YOUR ASSIGNMENT: Every line of the material that mentions the word "computer" should be copied out.

RECORDED DATA:
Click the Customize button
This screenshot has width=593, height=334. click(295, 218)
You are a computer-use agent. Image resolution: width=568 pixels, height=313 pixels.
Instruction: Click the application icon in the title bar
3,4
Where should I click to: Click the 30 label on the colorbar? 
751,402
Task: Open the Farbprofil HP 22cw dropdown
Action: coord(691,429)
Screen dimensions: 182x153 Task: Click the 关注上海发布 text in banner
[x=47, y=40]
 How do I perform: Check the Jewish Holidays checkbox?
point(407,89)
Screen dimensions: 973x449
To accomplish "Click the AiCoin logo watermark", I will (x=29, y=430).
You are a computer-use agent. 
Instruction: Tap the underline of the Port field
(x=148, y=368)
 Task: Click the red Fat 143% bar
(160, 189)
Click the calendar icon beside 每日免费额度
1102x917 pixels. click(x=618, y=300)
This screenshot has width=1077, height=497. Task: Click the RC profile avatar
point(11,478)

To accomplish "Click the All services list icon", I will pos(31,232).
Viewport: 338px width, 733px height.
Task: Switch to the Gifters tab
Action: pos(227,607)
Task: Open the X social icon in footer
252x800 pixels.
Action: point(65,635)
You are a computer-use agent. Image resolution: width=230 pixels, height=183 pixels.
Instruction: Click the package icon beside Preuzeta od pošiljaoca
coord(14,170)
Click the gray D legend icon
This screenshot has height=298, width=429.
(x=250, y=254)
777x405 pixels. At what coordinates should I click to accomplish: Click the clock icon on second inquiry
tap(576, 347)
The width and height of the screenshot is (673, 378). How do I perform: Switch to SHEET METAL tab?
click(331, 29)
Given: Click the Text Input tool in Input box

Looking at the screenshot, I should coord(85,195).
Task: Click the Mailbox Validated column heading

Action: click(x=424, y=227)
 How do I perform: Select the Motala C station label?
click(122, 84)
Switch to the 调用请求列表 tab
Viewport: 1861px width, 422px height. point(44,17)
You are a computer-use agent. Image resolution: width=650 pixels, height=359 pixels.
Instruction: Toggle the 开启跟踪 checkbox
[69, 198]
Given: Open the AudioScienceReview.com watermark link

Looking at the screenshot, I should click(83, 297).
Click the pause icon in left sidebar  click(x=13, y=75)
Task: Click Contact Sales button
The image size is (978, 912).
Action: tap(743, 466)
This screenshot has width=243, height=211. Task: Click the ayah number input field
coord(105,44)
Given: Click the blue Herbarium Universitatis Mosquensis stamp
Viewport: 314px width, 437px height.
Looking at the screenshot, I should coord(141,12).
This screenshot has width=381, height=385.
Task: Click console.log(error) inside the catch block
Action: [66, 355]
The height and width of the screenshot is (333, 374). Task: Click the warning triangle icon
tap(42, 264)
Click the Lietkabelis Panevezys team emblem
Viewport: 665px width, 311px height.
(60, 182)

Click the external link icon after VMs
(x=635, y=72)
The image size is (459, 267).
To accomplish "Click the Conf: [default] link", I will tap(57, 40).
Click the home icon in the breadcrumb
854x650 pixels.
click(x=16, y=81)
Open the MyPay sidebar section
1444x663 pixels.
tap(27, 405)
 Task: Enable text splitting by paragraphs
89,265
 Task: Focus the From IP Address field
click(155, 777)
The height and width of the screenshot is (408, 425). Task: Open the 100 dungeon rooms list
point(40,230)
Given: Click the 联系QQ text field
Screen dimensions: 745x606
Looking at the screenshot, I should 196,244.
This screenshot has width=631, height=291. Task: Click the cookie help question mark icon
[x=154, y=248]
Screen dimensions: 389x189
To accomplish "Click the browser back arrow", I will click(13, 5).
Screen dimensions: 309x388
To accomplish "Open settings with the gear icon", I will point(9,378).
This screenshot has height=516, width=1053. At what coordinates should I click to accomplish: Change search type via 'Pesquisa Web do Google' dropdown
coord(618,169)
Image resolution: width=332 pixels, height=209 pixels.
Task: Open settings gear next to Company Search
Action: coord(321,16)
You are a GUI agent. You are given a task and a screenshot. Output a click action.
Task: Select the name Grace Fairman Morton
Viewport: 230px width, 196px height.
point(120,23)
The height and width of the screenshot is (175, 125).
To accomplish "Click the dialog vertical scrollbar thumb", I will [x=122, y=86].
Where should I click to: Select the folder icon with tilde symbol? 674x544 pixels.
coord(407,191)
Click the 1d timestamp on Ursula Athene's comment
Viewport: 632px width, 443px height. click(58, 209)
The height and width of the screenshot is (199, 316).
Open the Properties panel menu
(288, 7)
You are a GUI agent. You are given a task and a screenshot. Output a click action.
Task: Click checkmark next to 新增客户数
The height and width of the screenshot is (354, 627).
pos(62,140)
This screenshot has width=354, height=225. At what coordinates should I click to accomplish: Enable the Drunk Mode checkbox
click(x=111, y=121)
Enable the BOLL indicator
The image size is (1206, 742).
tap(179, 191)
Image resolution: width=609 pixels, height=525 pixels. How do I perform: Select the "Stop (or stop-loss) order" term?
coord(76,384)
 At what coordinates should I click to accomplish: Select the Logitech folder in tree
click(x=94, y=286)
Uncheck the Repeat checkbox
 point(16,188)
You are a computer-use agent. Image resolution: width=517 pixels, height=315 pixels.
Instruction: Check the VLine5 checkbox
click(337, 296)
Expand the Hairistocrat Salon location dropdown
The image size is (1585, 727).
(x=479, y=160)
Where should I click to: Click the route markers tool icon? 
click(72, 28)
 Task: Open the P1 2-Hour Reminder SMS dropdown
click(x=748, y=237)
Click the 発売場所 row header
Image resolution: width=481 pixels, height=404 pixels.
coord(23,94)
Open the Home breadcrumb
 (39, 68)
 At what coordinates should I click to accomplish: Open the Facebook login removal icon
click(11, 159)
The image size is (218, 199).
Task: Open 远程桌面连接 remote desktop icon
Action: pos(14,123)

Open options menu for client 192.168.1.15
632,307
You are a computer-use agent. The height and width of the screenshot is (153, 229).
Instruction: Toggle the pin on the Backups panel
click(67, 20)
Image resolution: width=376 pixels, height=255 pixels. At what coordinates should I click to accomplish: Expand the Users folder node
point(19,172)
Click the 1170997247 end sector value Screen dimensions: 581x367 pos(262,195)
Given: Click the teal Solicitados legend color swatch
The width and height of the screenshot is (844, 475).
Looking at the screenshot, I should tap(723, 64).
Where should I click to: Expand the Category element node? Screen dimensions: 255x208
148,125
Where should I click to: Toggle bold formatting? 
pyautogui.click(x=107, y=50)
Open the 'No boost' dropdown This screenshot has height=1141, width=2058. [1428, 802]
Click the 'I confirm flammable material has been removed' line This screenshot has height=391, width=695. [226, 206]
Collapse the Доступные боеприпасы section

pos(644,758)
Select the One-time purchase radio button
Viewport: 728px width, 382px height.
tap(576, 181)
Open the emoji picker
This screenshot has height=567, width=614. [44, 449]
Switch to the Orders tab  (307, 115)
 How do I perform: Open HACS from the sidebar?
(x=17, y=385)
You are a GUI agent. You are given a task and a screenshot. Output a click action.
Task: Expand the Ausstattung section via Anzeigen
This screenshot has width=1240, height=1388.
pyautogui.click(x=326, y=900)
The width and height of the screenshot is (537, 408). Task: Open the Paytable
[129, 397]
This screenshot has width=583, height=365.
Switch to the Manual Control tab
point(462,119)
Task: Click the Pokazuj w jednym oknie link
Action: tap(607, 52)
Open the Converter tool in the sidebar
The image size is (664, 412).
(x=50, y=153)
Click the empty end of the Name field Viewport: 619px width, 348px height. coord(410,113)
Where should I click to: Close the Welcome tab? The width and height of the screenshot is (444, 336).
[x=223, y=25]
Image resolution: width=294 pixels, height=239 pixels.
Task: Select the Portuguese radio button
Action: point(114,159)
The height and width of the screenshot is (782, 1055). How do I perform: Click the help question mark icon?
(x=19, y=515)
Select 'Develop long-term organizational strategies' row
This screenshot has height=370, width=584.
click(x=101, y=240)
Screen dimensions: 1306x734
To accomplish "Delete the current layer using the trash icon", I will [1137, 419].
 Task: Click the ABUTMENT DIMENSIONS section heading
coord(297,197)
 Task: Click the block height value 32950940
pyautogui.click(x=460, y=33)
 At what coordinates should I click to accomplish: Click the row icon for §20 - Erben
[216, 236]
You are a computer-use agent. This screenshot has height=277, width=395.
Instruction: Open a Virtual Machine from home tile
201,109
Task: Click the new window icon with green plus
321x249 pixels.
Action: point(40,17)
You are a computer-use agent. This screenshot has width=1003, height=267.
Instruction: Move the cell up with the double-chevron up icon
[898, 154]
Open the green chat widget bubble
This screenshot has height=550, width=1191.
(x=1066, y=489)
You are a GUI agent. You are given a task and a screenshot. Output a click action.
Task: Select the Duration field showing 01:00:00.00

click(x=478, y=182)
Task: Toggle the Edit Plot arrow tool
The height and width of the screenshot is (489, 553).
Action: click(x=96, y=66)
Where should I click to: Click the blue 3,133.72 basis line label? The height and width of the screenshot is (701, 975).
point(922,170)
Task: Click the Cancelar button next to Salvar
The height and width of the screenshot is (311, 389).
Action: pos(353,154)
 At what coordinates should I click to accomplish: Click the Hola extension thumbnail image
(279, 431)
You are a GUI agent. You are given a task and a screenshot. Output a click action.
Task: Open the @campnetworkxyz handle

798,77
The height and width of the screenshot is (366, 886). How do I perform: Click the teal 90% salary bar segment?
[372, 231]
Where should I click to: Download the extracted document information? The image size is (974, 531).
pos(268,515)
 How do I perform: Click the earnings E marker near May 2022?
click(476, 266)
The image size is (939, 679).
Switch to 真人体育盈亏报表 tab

OUTPUT FOR THIS TASK:
You are a computer-use agent. Image resolution: width=568 pixels, height=313 pixels.
You are a computer-use agent. 
You are a computer-use agent. Image resolution: width=230 pixels, height=183 pixels.
You are a computer-use agent. Image resolution: width=650 pixels, height=359 pixels.
You are a computer-use agent. Image resolution: width=517 pixels, height=315 pixels.
You are a computer-use agent. The height and width of the screenshot is (153, 229).
You are a computer-use agent. This screenshot has height=277, width=395.
You are a computer-use agent. This screenshot has width=1003, height=267.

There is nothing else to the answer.